Children targeted in latest government attack on the disabled

Does anybody remember when ‘accountability’ was the buzzword of the times? The public was going to be able to see who was responsible for the decisions affecting us, and would be able to seek recompense from those people when injustice arose.

Did we get it?

Here’s a story that you might have missed in all the Olympic hubbub, that raises the question of accountability again.

On August 2, The Independent reported on a letter that has started appearing on the doormats of parents who claim Disability Living Allowance for their children – the in-work benefit to cover the increased living costs faced by those with disabilities. It seems this document, the BF57B, goes out to every parent or guardian in receipt of DLA when they renew their claim, and the form must be signed before the claim can move forward.

The letter states that the Department for Work and Pensions wishes to review the recipient’s role as a parent. This seems innocent enough, but in fact it is the thin end of a threat to take the child into care, unless the wishes of the writer are followed.
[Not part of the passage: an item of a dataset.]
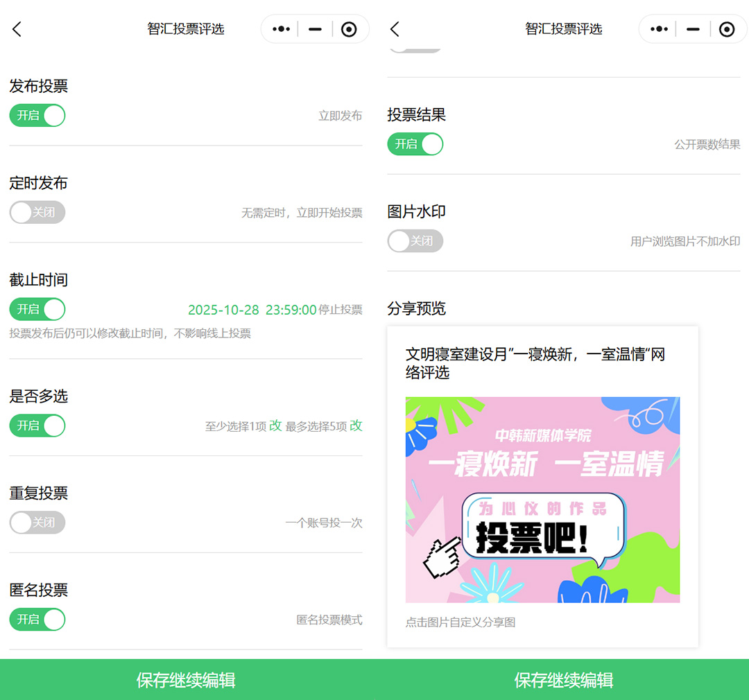This screenshot has height=700, width=749.
Task: Turn off the 是否多选 multi-select switch
Action: (x=37, y=426)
It says the parent must “always act in the best interests of the child”, which is fair enough but exactly what every parent is expected – and hopes – to do, whether the government tells them or not. Then it provides a bullet-point list of what DWP demands this should include. This list includes: “manage and spend any money from Disability Living Allowance in a way that best serves [the child’s] best interests”.

What is this letter saying? That DLA claimants – unless coerced by the heavy hand of Iain Duncan Smith – will spend their cash on cigarettes, alcohol and satellite TV (the suggestions of the Independent columnist), rather than on necessities?
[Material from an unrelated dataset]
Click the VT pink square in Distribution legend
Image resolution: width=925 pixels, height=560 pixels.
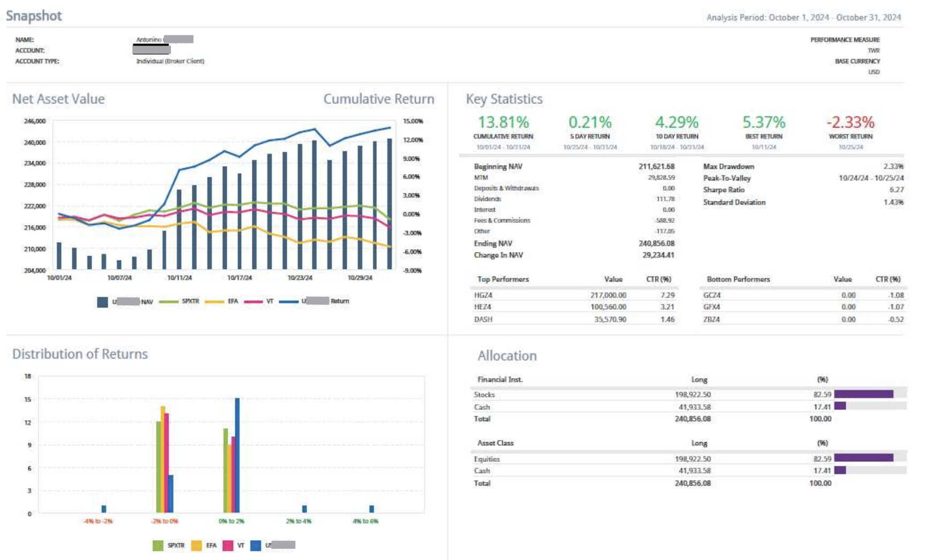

This is an in-work benefit. It is not likely to cover all the costs of looking after a disabled child. It is therefore likely that one or both parents will have a job as well, in order to cover those costs in full. Budgeting that money is their own business, as the people best qualified to care for their own child and manage their own household.

Not according to the DWP, though! Because they have a disabled child, the Department clearly now believes it is entitled to root around every aspect of a family’s life, in search of an excuse to cut off payments.

Beneath the bullet points are the ominous words, “We will review your status as an appointed person if we think that you are not acting in the best interests of the person named above”. In other words, if you do not spend your money exactly as we tell you, then we will remove it – and your child.

The letter might not say it in as many words, but the message is clear: We do not believe you are a fit person to receive money for this child. Our reason for thinking this is the fact that you have claimed this money. We intend to find a reason to take both the child and the money away from you.

The DWP says it is careful about the language it uses, and has re-stated its mantra that the benefits system has “trapped” many people in a “spiral” of welfare dependence.

The latter point is completely irrelevant to parents of disabled children on DLA. I repeat: It is an in-work benefit intended to help cover the extra costs of living with a disability. Depending on their individual conditions, those disabled children may find themselves claiming the benefit – perfectly correctly – throughout their life.

It is absolutely wrong to accuse parents of wrong-doing, simply because they have claimed what the law says they should.

So I want to know who wrote this letter. I want to see that person come out in public and explain precisely what their instructions were, why they chose those particular words, the meaning of the bullet-point list and how the threat to take children into care will be carried out. Then I want to see some good, old-fashioned punishment – not just for the person who wrote the letter but for the people who told them to do it, as well.

And anyway, what will the DWP do with all these disabled kids it wants to take into care?